WHAT THE TASK REQUIRES
The material below contains a line with "This screenshot has height=457, width=839." and a line with "Collapse all with the double-chevron icon". Copy exactly those two lines and all lines between them.

EXTRACTED MATERIAL
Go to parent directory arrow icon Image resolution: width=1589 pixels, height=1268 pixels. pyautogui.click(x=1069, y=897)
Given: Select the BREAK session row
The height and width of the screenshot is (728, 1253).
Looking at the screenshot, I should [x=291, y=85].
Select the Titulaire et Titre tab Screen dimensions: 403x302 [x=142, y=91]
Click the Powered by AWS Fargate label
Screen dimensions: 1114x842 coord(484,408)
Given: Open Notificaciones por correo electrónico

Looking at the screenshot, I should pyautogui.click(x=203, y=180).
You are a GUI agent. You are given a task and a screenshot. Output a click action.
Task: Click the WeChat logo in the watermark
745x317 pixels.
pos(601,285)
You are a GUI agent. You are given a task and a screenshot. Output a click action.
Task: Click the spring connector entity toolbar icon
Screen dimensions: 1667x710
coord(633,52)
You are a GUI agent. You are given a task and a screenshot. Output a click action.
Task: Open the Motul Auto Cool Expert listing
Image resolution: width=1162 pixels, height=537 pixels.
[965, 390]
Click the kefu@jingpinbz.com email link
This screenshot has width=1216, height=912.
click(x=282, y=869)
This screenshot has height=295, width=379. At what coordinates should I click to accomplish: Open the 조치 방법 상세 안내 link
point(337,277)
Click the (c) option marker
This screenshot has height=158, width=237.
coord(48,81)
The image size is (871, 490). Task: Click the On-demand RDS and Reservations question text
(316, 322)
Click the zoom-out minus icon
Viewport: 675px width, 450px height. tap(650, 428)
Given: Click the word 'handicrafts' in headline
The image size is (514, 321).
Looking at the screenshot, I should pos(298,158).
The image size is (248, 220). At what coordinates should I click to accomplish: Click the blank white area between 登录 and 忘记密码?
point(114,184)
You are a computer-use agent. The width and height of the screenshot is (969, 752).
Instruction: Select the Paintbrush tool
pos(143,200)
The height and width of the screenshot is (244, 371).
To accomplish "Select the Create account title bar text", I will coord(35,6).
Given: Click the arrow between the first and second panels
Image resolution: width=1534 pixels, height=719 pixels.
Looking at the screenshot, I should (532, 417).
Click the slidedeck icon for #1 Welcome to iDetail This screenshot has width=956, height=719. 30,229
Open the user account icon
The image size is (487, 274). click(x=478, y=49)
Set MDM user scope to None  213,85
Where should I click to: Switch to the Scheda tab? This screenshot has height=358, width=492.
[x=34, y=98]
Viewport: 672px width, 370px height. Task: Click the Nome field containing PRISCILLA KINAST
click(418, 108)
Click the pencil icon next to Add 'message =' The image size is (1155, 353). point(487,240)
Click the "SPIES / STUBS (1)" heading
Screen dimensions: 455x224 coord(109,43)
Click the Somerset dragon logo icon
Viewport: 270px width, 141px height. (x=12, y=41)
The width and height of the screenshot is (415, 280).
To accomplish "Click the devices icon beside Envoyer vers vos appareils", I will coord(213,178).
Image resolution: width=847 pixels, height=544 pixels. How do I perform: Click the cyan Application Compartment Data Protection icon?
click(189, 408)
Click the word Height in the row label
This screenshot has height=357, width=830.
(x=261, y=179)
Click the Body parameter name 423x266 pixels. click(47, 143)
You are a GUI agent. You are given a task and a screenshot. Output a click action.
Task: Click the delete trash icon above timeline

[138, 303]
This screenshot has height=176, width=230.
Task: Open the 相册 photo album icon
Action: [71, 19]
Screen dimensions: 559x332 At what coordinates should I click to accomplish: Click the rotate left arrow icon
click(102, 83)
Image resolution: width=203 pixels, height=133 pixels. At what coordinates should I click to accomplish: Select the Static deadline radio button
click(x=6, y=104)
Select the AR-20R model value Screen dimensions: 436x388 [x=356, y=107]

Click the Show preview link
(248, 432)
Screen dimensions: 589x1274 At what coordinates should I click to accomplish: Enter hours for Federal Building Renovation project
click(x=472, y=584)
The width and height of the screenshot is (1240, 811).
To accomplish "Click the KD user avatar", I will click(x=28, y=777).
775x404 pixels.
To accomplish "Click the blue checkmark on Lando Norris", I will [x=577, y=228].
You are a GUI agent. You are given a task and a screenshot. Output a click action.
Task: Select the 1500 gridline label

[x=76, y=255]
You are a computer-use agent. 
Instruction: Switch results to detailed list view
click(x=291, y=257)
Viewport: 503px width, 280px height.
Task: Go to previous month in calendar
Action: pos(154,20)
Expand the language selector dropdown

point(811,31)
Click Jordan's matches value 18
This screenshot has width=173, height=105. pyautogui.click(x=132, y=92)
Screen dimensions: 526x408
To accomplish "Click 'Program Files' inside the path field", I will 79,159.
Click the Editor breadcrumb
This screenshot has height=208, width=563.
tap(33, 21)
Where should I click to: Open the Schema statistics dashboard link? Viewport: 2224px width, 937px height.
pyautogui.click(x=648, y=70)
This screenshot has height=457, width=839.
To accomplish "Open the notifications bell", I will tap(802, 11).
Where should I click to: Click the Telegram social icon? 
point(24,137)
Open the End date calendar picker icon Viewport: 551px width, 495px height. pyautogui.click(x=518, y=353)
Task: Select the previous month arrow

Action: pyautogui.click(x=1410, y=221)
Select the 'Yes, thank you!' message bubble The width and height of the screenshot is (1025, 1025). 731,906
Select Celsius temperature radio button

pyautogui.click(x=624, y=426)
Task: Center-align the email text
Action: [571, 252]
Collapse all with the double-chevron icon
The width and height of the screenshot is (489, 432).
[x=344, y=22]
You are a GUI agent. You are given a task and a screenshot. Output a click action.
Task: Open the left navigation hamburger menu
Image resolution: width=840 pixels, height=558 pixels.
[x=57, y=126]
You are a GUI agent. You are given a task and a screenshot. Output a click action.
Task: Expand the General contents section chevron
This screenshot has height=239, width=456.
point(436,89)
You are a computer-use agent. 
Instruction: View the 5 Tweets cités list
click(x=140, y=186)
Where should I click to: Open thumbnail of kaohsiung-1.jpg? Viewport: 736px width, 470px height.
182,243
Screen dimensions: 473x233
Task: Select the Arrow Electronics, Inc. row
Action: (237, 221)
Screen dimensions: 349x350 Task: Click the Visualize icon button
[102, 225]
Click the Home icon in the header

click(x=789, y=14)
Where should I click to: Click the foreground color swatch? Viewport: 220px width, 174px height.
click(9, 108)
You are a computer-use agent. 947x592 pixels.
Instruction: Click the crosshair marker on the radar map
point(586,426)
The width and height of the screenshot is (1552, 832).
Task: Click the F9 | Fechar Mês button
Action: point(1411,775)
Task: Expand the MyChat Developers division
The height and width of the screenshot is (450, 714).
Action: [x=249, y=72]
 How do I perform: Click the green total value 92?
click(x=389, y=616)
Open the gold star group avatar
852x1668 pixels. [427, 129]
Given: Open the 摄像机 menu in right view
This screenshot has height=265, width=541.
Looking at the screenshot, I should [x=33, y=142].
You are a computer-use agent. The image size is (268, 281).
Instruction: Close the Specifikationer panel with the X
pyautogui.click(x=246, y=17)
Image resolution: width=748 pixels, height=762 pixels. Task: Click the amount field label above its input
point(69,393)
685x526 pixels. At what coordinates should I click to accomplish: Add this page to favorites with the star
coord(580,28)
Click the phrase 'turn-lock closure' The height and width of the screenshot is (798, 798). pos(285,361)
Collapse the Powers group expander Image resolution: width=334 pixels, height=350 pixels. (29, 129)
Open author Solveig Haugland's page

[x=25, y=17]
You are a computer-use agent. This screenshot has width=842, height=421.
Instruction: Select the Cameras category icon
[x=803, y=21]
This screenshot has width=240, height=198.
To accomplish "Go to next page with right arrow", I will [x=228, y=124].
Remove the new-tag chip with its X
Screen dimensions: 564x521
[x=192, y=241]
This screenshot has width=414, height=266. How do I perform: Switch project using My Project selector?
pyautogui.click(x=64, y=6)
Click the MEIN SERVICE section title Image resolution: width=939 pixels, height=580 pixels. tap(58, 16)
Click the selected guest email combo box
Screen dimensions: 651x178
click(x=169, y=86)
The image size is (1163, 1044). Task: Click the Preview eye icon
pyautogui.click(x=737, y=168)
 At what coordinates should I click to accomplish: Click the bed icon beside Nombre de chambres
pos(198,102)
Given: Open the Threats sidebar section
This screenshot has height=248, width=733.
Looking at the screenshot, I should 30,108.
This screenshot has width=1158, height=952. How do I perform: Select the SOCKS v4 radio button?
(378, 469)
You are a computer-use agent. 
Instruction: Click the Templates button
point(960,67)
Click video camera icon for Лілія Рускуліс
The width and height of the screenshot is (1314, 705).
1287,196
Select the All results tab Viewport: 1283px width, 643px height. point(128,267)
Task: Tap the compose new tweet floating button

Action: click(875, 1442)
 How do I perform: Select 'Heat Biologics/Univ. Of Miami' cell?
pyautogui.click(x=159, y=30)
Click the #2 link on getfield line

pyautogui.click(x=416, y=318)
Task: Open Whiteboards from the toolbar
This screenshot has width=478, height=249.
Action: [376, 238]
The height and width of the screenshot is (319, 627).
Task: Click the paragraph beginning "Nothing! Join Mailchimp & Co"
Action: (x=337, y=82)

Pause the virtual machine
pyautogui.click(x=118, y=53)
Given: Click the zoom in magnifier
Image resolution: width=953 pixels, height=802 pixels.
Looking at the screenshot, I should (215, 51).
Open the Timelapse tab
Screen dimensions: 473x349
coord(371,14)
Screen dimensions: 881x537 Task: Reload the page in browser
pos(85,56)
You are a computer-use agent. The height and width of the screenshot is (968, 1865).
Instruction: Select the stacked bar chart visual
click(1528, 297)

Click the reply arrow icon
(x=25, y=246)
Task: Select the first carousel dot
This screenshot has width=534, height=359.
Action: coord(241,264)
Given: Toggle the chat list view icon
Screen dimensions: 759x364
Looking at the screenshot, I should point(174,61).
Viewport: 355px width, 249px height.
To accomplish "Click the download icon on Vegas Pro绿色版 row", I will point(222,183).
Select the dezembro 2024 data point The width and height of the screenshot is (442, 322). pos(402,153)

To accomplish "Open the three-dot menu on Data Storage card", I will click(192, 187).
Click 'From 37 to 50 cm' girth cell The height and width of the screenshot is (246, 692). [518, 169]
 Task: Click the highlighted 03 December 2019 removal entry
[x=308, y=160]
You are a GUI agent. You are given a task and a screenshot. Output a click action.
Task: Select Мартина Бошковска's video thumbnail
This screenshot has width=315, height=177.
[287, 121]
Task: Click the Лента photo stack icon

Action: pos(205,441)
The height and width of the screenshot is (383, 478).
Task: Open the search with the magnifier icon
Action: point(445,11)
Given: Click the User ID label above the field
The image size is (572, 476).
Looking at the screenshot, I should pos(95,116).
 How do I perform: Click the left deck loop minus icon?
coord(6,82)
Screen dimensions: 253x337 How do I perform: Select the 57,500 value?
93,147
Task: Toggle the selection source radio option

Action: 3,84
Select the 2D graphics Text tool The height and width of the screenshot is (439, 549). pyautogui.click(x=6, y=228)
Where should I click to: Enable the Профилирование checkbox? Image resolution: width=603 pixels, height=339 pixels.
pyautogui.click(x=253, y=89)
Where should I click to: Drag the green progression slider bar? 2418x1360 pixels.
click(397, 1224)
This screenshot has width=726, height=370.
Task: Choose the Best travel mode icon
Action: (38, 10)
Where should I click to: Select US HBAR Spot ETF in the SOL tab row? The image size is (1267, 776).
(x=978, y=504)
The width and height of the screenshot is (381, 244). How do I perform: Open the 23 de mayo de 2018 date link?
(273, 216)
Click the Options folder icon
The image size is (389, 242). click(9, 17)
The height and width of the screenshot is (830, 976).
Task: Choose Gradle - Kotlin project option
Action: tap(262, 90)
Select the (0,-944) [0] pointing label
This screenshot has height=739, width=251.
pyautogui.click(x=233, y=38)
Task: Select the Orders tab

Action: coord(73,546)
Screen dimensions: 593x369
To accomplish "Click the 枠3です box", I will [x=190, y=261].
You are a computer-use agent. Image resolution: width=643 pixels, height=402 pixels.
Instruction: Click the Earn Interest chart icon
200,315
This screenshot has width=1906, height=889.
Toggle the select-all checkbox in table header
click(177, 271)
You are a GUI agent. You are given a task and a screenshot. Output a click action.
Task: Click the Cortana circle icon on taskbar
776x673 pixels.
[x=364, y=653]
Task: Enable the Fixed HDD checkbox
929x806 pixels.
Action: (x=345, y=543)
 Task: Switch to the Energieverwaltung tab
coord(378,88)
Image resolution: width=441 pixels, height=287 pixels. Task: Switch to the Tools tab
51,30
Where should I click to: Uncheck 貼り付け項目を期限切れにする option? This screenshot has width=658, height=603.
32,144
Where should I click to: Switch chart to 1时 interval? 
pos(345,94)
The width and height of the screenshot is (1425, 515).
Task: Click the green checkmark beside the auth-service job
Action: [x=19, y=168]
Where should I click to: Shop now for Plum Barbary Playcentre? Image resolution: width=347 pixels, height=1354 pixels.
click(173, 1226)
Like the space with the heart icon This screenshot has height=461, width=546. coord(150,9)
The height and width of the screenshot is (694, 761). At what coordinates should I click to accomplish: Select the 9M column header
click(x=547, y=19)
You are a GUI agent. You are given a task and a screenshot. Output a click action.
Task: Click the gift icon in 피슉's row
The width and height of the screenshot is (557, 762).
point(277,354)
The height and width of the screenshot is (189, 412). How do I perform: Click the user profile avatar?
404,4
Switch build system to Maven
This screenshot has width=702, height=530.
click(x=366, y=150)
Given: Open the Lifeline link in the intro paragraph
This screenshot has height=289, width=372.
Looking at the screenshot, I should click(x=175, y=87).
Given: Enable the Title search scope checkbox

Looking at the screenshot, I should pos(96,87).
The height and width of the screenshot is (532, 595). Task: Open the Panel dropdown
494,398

OUTPUT BELOW
This screenshot has height=457, width=839.
To accomplish "Open the notifications bell", I will tap(802, 11).
Where should I click to: Click the Telegram social icon? 
point(24,137)
Open the End date calendar picker icon Viewport: 551px width, 495px height. pyautogui.click(x=518, y=353)
Task: Select the previous month arrow

Action: pyautogui.click(x=1410, y=221)
Select the 'Yes, thank you!' message bubble The width and height of the screenshot is (1025, 1025). 731,906
Select Celsius temperature radio button

pyautogui.click(x=624, y=426)
Task: Center-align the email text
Action: [571, 252]
Collapse all with the double-chevron icon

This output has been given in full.